Providencia proferida por la Corte Suprema de Justicia en segunda instancia
La providencia judicial objeto de análisis fue dictada por la Sala Civil de la Corte Suprema de Justicia en el marco de un trámite originado por remisión del Juzgado Primero Promiscuo de Familia de Girardot, Cundinamarca. Se trata de una decisión en auto, mediante el cual la Corte se pronuncia sobre la competencia para conocer una demanda de divorcio presentada por una ciudadana colombiana, y que involucra una sentencia de divorcio previamente dictada en el extranjero.

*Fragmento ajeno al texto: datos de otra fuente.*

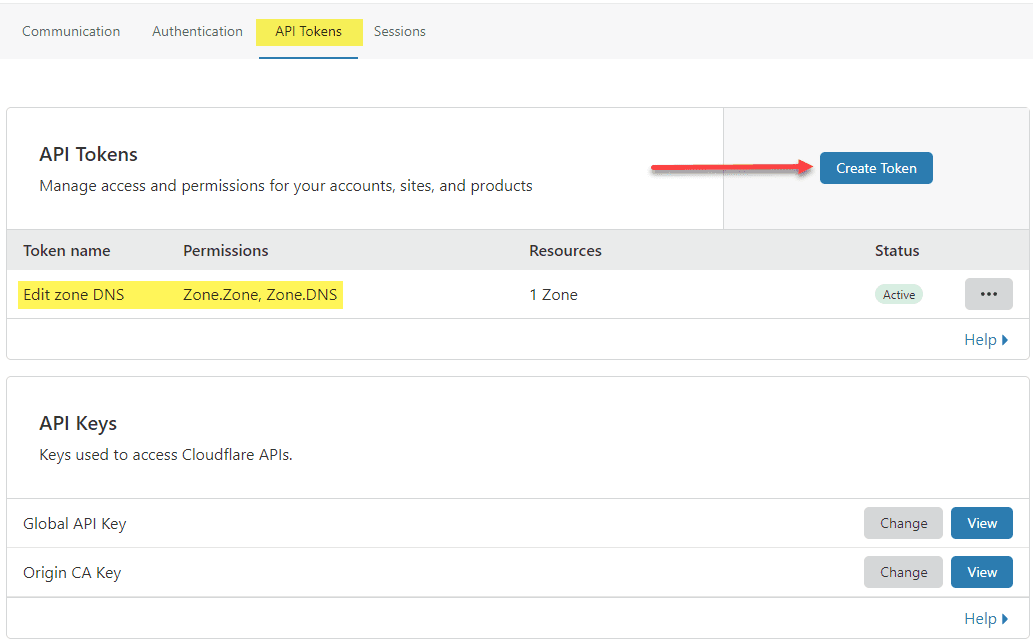Image resolution: width=1033 pixels, height=640 pixels.
Task: Select the API Tokens tab
Action: [x=308, y=31]
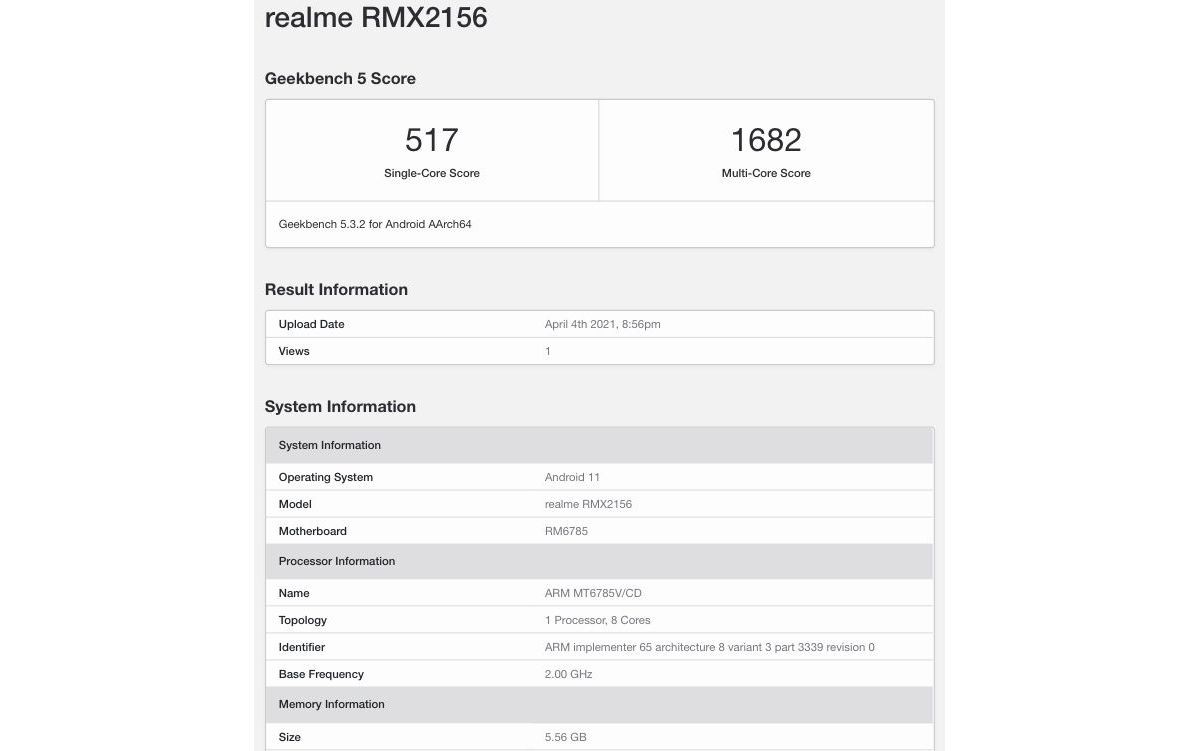
Task: Click the System Information section header bar
Action: click(x=600, y=444)
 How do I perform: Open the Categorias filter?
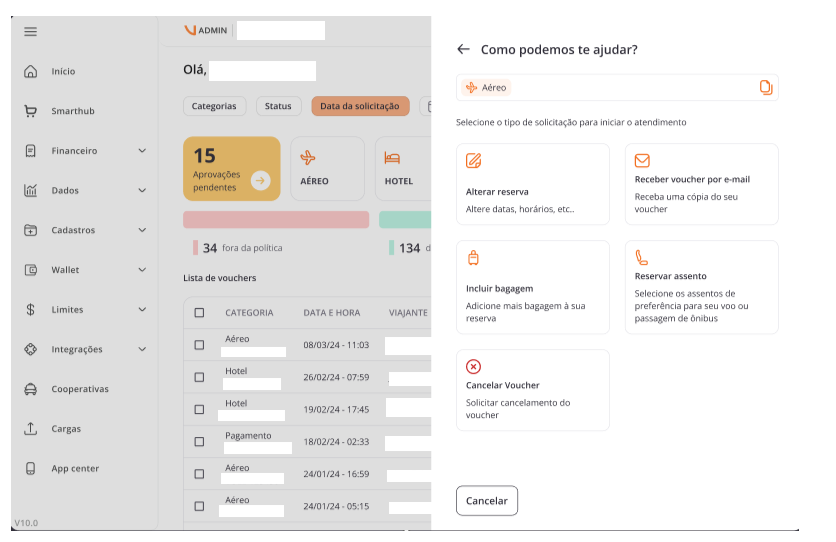214,106
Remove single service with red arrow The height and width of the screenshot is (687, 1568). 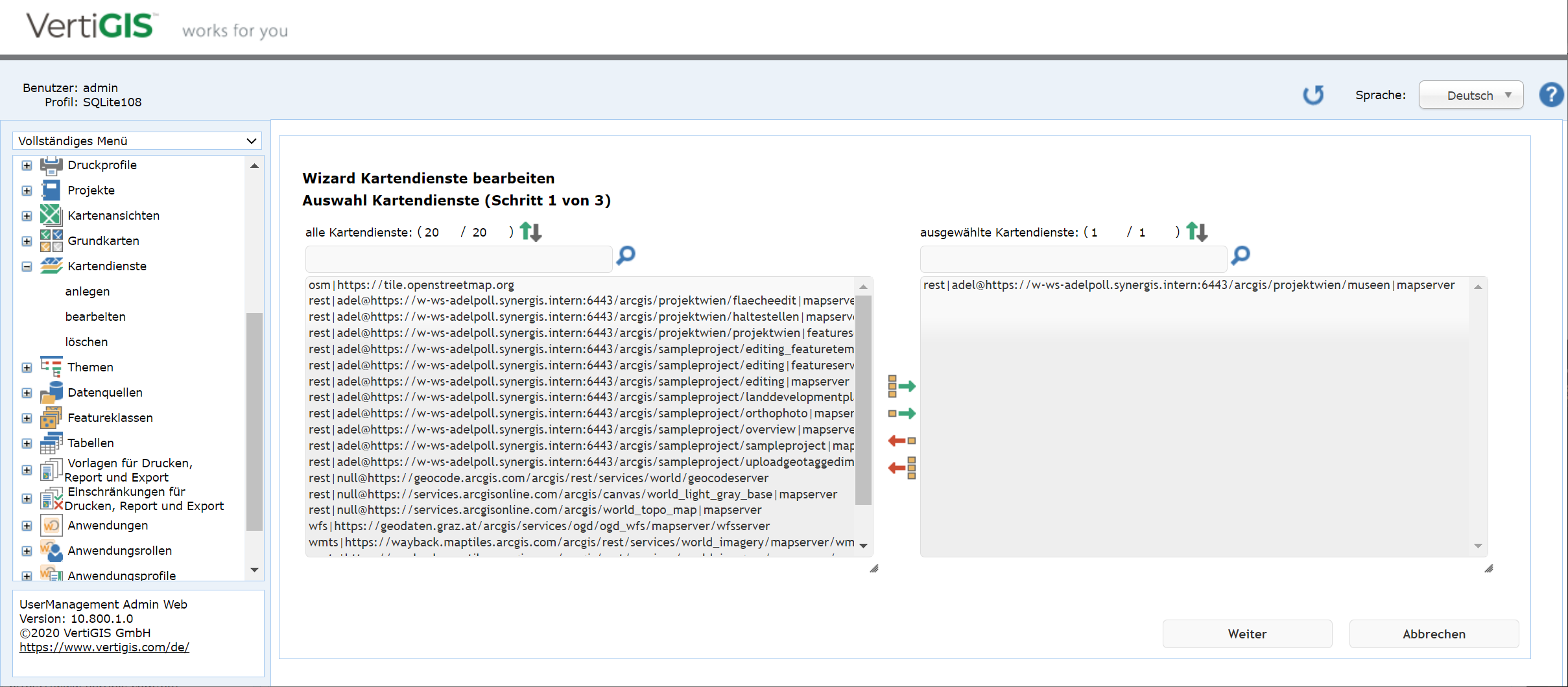pyautogui.click(x=901, y=441)
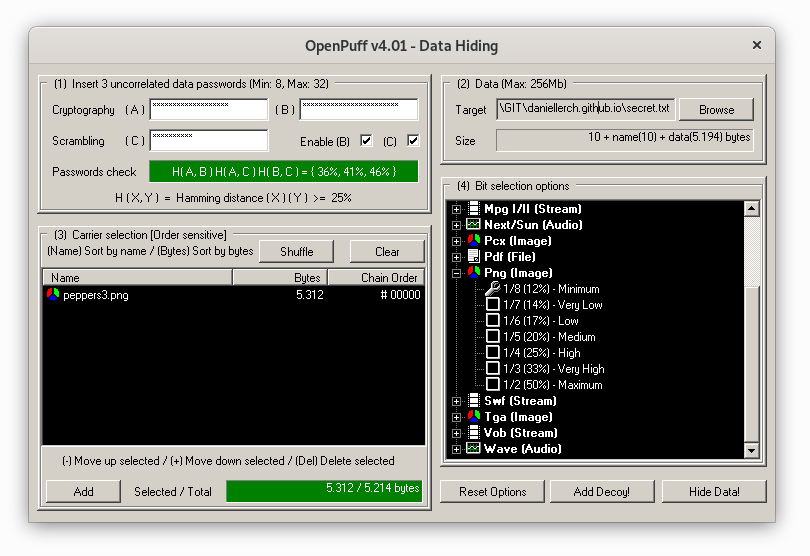Click the peppers3.png file icon
The image size is (810, 556).
[x=53, y=295]
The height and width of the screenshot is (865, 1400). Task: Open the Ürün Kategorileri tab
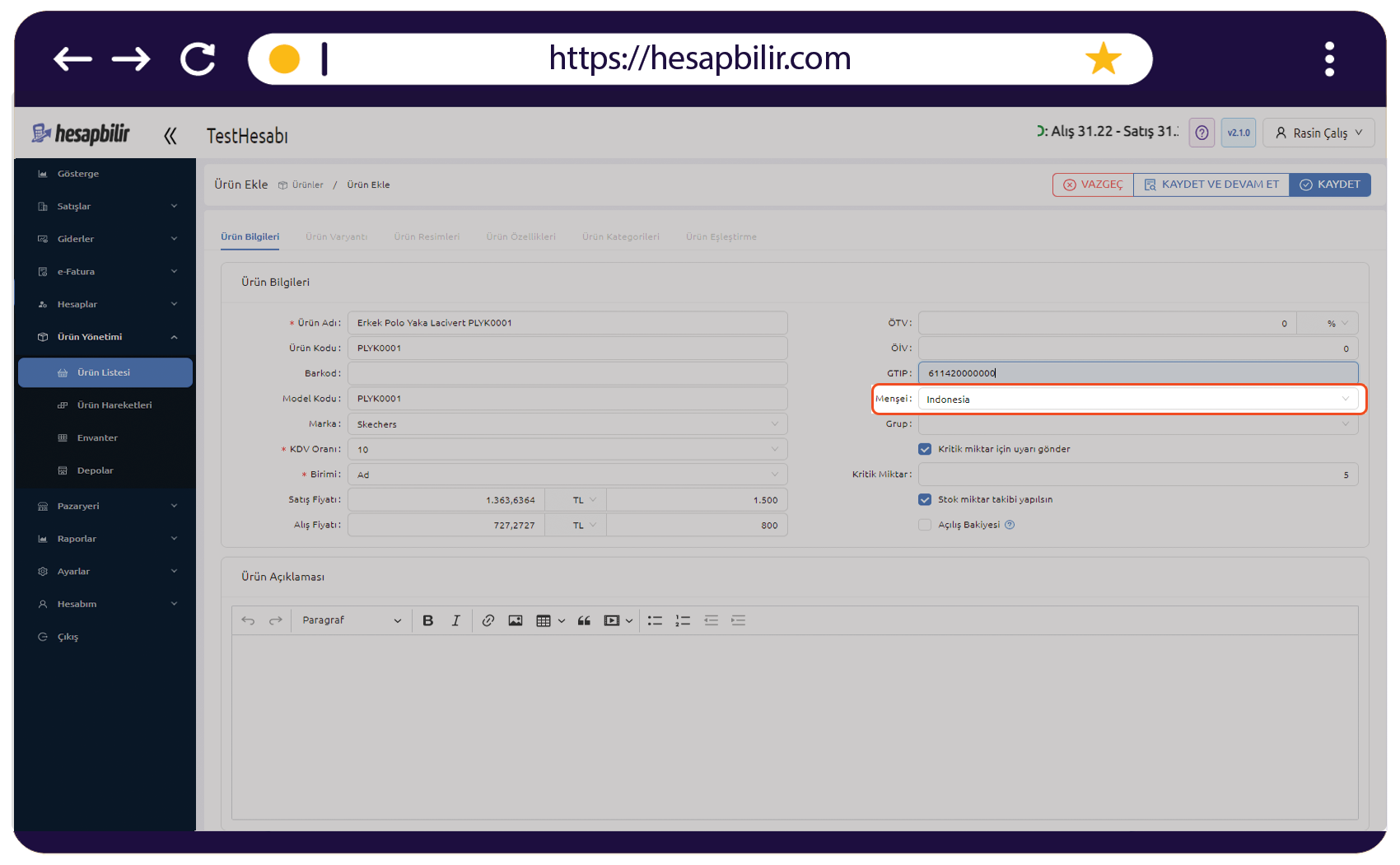click(x=621, y=237)
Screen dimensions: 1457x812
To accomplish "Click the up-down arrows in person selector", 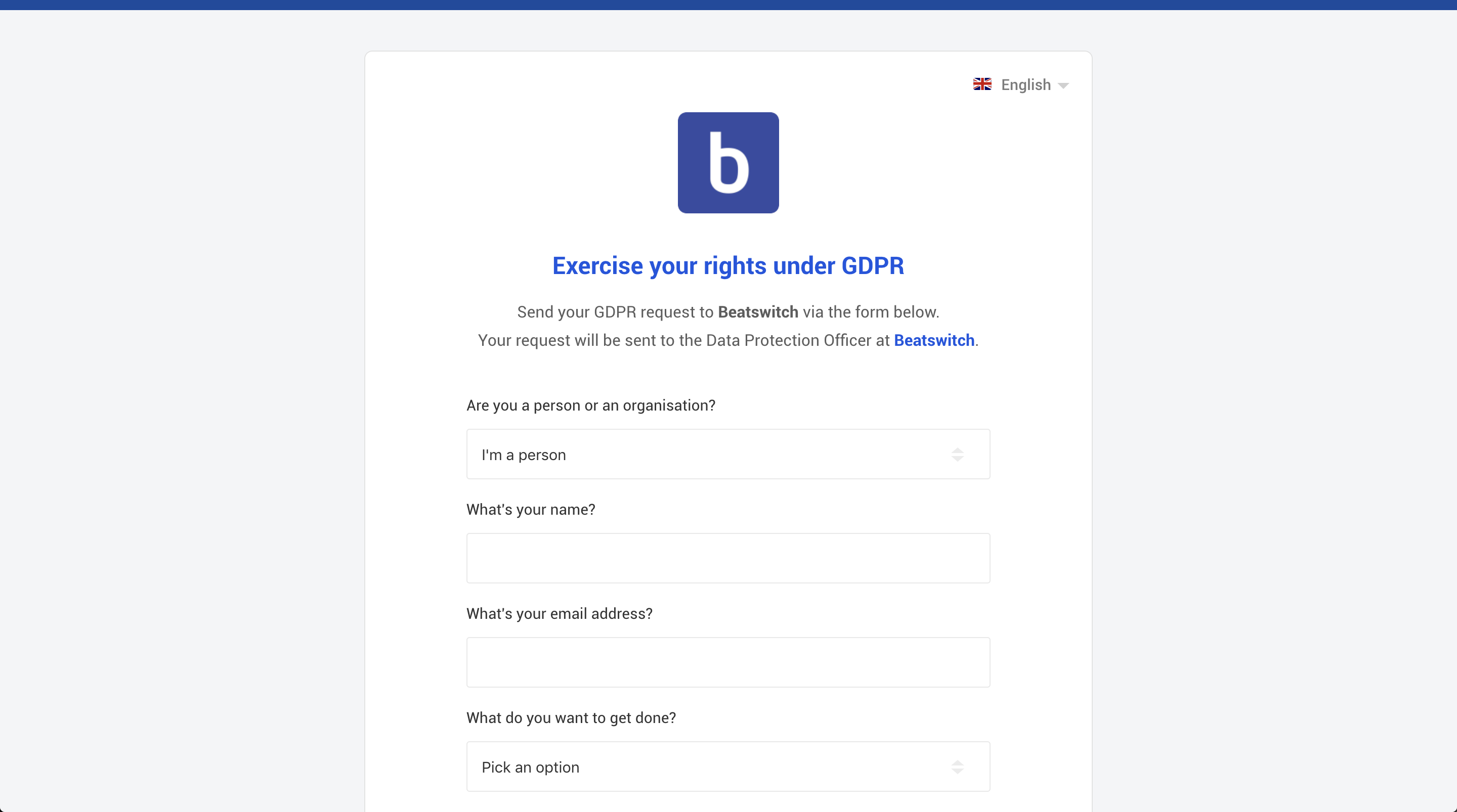I will coord(957,455).
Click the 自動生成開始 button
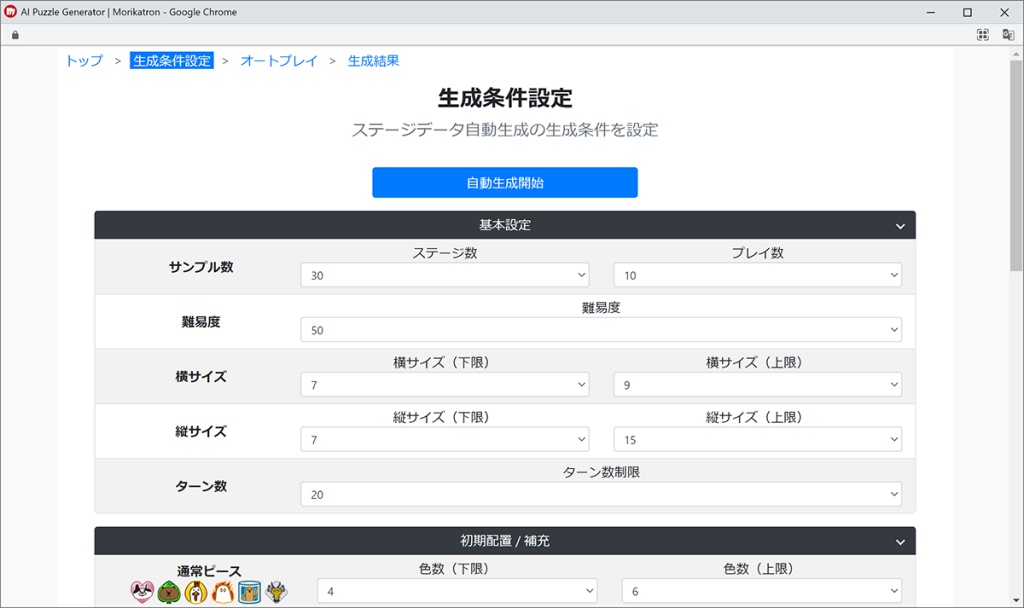Screen dimensions: 1024x608 point(505,182)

Antecedentes fácticos y procesales
La demandante interpuso una acción solicitando la declaración judicial del divorcio de un matrimonio civil celebrado en Colombia y posteriormente registrado en el extranjero. En el escrito de demanda se relataron hechos relacionados con la celebración del matrimonio y un proceso de divorcio adelantado en Aruba en 2016. No obstante, el juzgado de familia que recibió la demanda rechazó su competencia para tramitar el divorcio, argumentando que la vía procedente sería la solicitud de exequátur para reconocer la sentencia extranjera, conforme a lo previsto en los artículos 605 y siguientes del Código General del Proceso.
En consecuencia, el juzgado remitió el expediente a la Corte Suprema de Justicia para que esta se pronunciara sobre la competencia y trámite adecuado en el asunto.
Consideraciones jurídicas de la Corte Suprema de Justicia
La Sala Civil recordó que, de acuerdo con el numeral 4º del artículo 30 del Código General del Proceso, corresponde a la Corte Suprema de Justicia conocer del exequátur de sentencias extranjeras, salvo disposición en contrario de tratados internacionales. Sin embargo, en este caso, al analizar el contenido íntegro de la demanda, se evidenció que la pretensión planteada no consistía en solicitar el reconocimiento o homologación de una sentencia extranjera, sino en que la jurisdicción colombiana decretara el divorcio conforme al procedimiento nacional.
El tribunal enfatizó que, aunque se mencionó la existencia de un divorcio tramitado en Aruba, la voluntad expresa de la demandante era que el Estado colombiano resolviera la disolución del vínculo matrimonial bajo el marco normativo nacional. Esta conclusión se apoyó en el encabezado y las pretensiones de la demanda, donde se solicitó un divorcio contencioso y la suspensión de la vida en común de los cónyuges.
Asimismo, la Corte señaló que el procedimiento de exequátur exige formalidades específicas y pretensiones diferentes a las planteadas en la demanda inicial, por lo que no podía equipararse la acción presentada a una solicitud de reconocimiento de sentencia extranjera.
Finalmente, la Sala determinó que la competencia para conocer en primera instancia de procesos de divorcio contencioso corresponde a los jueces de familia, conforme al numeral 1º del artículo 22 del Código General del Proceso. Por lo tanto, la Corte Suprema carece de competencia para tramitar la demanda en cuestión.
Decisión y consecuencias procesales
En virtud de lo anterior, la Magistrada Sustanciadora de la Corte Suprema de Justicia resolvió:
- No avocar conocimiento de la demanda de divorcio presentada.
- Devolver el expediente al Juzgado Primero Promiscuo de Familia de Girardot, Cundinamarca, para que se adelante el trámite que corresponda conforme a la competencia asignada.
- Informar a la demandante sobre esta decisión.
Con esta providencia, la Corte Suprema reafirma la importancia de la correcta delimitación de competencias y procedimientos en materia de divorcio y reconocimiento de sentencias extranjeras, garantizando que cada proceso se tramite ante la autoridad judicial adecuada y conforme a la normativa vigente. Esta decisión contribuye a la seguridad jurídica y al respeto de las competencias jurisdiccionales establecidas en la legislación colombiana.